Spotify (NYSE:SPOT) is expanding its push into original podcasts again with an exclusive deal with Warner Bros. and DC Comics. The multi-year deal with the AT&T subsidiary gives Spotify the ability to produce, market, distribute, and sell ads against podcasts built around DC Comics-based intellectual property. That means Batman, Superman, and Wonder Woman could star in their very own audio story.

The deal follows closely on the heels of a contract with Kim Kardashian West and last month's deal with Joe Rogan.

Spotify's growing podcast investments are a clear sign that its strategy in this medium is working. And it's going after a wide audience with various topics, personalities, and characters, ensuring anyone will be able to find exclusive podcasts they like on the streaming service.

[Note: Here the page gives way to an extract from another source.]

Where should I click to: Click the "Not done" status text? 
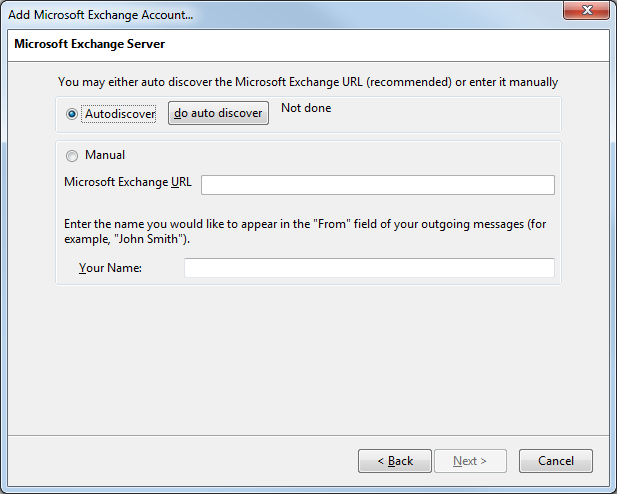(306, 108)
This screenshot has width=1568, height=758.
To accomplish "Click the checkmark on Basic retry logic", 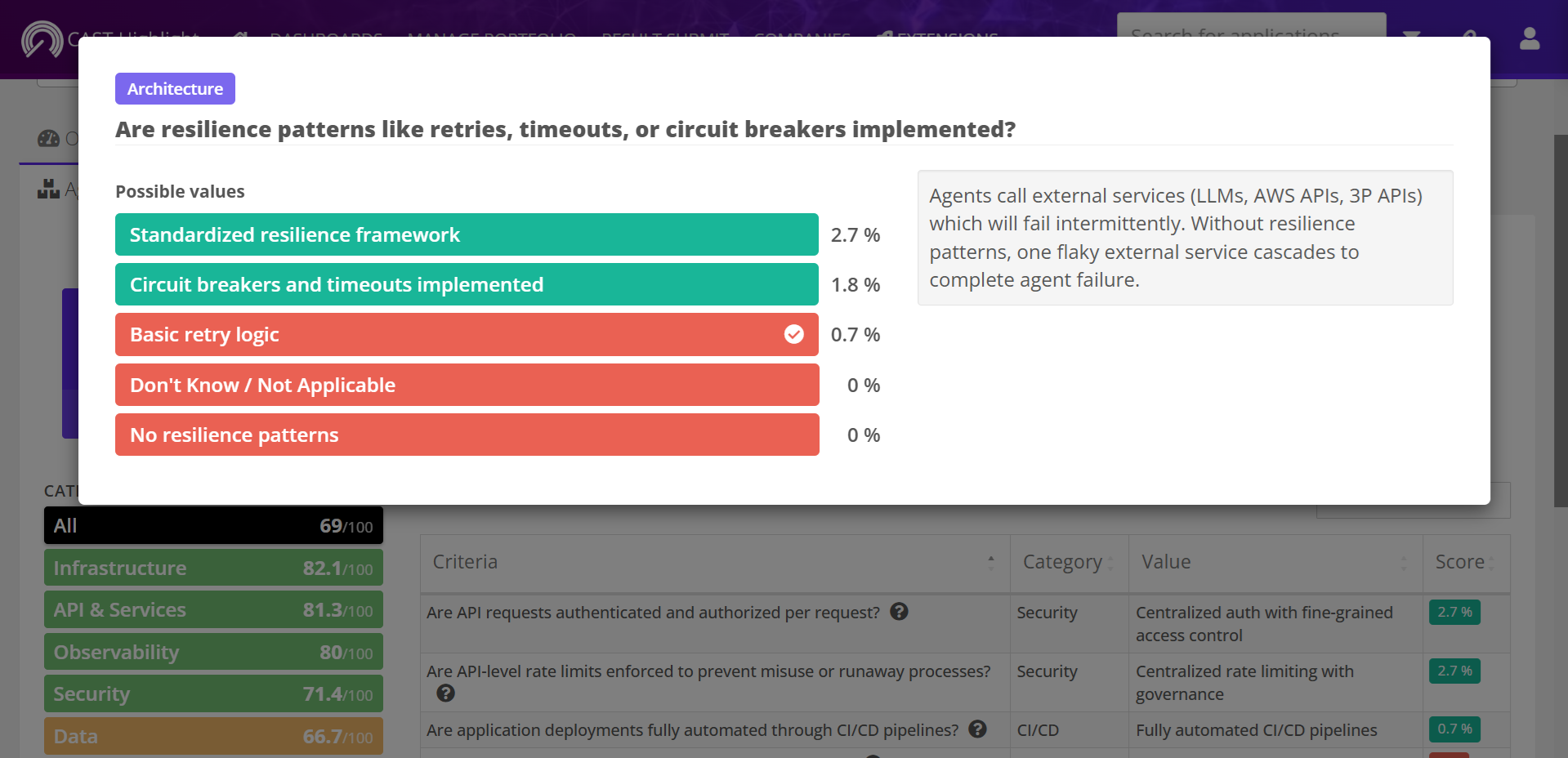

DC comic characters around the DC logo. Spotify's logo in the corner.

Image source: Spotify.

The core podcast strategy

There are a couple of aspects to Spotify's podcast strategy.

First, it can lower subscriber acquisition costs by bringing listeners onto the service through podcasts as well as music. Exclusive and original podcasts like its forthcoming DC Comics narratives or the Joe Rogan Experience (starting at the end of 2020) ought to be even more effective at attracting new listeners. Both of those examples have built-in fan bases, and Spotify will be the only place to listen to those shows.

Spotify also contends that increased engagement with podcasts leads to greater engagement in music listening as well, leading to lower churn rates and higher customer lifetime value. "We have seen benefits to retention on the order of several hundred basis points, which is a material change on a retention curve, for users that engage with spoken word content relative to those that haven't, and early data indicates that these users are more likely to convert to Premium over time," management wrote in its fourth-quarter letter to shareholders.

Spotify warned investors that its data still doesn't show a clear causality between podcast listening and increased customer lifetime value. That said, its continually increasing investments in podcast content indicate management's confidence. Not only is it striking big deals with big names, it's producing more originals. Last quarter, it released 78 original and exclusive podcasts. That compares to just 15 in the first quarter of 2019.

The talent-grab opportunity

Spotify has an opportunity to win over valuable talent and lock down important intellectual property right now. While many television and film productions are halted and concert tours are suspended, there are many content createors available to work on new projects.

"Our portfolio of [original and exclusive podcasts] was more resilient to the impact of COVID-19, as nearly all our show teams shifted to producing podcasts while working from home," management noted in its first-quarter letter to shareholders. "We don't think yet that the best talent has come to the podcast format, and we're seeing stronger and stronger growth on that side as well," CEO Daniel Ek added during an earnings call last year.

Spotify will do well to win over more big names and titles for its podcast productions. New releases could come before the end of the year, perhaps around the time fall television series usually start. But with video production delays occurring this spring and summer, content-hungry consumers may have to look elsewhere for entertainment. Podcasts may be able to fill some of that demand, and that's great timing for Spotify to ensure strong momentum for its investments in this space.